Exchange includes two Exchange Management Shell scripts that you can use to manage malware filtering:

  • Disable-Antimalwarescanning.ps1 disables the Malware agent, and malware engine and definition updates on the Mailbox server.

  • Enable-Antimalwarescanning.ps1 enables the Malware agent, enables malware engine and definition updates, and runs engine and definition updates on the Mailbox server.

  • Update-MalwareFilteringServer.ps1 manually runs malware engine and definition updates on the Mailbox server.

For more information about using these scripts, see Use the Exchange Management Shell to enable or disable malware filtering on Mailbox servers and Download antimalware engine and definition updates.

Antimalware protection options in Exchange Server

This list describes the antimalware options for Exchange:

  • Built-in antimalware protection: You can use the built-in antimalware protection in Exchange to help you combat malware. You can use it by itself, or you can pair it with other antimalware solutions to provide a layered defense against malware.

  • Exchange Online Protection (EOP): You can pay for a subscription to EOP, which is the antimalware solution that's used in Microsoft 365 and Office 365. EOP leverages partnerships with several antimalware engines to provide efficient, cost effective, and multi-layered antimalware protection. The advantages of paring the built-in antimalware protection with EOP are:

    • EOP uses multiple antimalware engines, while the built-in antimalware protection uses a single engine.

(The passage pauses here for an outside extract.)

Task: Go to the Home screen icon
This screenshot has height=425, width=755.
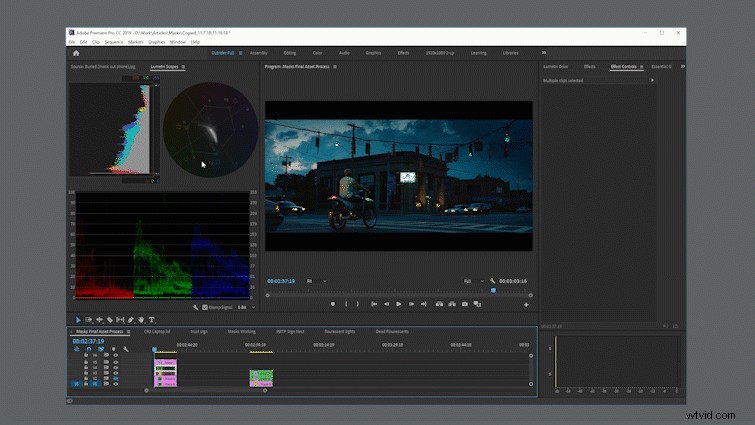Action: (76, 53)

    • EOP has reporting capabilities, including malware statistics.

    • EOP provides the message trace feature for self-troubleshooting mail flow problems including malware detections.

      For more information about EOP, see Anti-malware protection in EOP.

  • Third-party antimalware protection: You can buy a third-party antimalware program.

Antimalware FAQ for Exchange

This section answers the frequently asked questions about built-in malware filtering and scanning in Exchange.

Why did malware that was identified by other antimalware services get past Exchange antimalware filtering?

There are two likely reasons:

  • The most likely scenario is the message attachment doesn't actually contain any active malicious code. Some antimalware engines are more aggressive than others, and these engines might stop messages simply because they contain truncated malware payloads that don't actually do anything.

  • The malware you received is a new variant, and our antimalware engine hasn't released a pattern file for it (yet).

I received a message with an unfamiliar attachment. Is this malware or can I disregard this attachment?

We strongly advise that you don't open any attachments that you don't recognize. If you would like us to investigate the attachment, submit it to us as described in the next item.

How do I submit known malware, suspicious files, or false positives to Microsoft?

Save a copy of the message and upload the message to the Microsoft Security Intelligence website so we can examine it.

If the sample contains malware, we'll take corrective action to prevent the virus from going undetected. if the sample is clean, we'll take corrective action to prevent the file from being detected as malware.

Where can I get the messages that have been deleted by the malware filter?

You can't. The messages were found to contain active malicious code, so they were deleted.

Can I use mail flow rules to bypass malware filtering?

No, you can't use mail flow rules (also known as transport rules) to bypass the Malware agent. Instead, send the attachment in a password-protected .zip file (password-protected file .zip files are bypassed by malware filtering).